• Instructions to follow
Using the records below, filter out every line that lacks "computer" and copy the rest.

= = =

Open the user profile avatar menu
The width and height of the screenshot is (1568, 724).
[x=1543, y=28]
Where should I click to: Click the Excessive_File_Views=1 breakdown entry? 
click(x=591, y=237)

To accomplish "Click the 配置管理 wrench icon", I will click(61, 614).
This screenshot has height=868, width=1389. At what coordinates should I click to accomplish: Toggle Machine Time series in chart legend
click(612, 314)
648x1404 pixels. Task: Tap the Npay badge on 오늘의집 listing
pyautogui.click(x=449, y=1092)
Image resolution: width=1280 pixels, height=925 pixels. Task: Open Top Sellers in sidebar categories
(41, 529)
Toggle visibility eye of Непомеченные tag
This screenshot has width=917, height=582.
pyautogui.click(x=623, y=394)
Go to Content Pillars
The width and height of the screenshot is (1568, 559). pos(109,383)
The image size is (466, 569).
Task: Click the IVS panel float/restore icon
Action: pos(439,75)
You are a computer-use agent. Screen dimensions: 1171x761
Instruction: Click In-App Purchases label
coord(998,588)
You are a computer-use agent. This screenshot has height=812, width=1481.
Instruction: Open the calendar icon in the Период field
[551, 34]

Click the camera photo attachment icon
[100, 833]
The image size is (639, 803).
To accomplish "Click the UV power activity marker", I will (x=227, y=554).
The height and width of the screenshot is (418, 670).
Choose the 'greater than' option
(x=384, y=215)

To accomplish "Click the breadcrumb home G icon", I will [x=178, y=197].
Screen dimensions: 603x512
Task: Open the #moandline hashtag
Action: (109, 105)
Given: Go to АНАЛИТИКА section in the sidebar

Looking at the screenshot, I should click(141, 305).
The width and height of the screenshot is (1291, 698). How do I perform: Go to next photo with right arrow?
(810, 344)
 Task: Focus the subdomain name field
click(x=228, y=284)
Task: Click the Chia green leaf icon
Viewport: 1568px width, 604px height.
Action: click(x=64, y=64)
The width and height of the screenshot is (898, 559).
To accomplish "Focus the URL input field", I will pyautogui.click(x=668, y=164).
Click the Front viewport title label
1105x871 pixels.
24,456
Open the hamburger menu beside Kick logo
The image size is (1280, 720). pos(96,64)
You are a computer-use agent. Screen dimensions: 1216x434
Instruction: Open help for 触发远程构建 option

= = =

• Task answer
You are a computer-use agent. Screen dimensions: 1171x761
You are a computer-use agent. This screenshot has height=812, width=1481.
You are a computer-use agent. Screen dimensions: 1216x434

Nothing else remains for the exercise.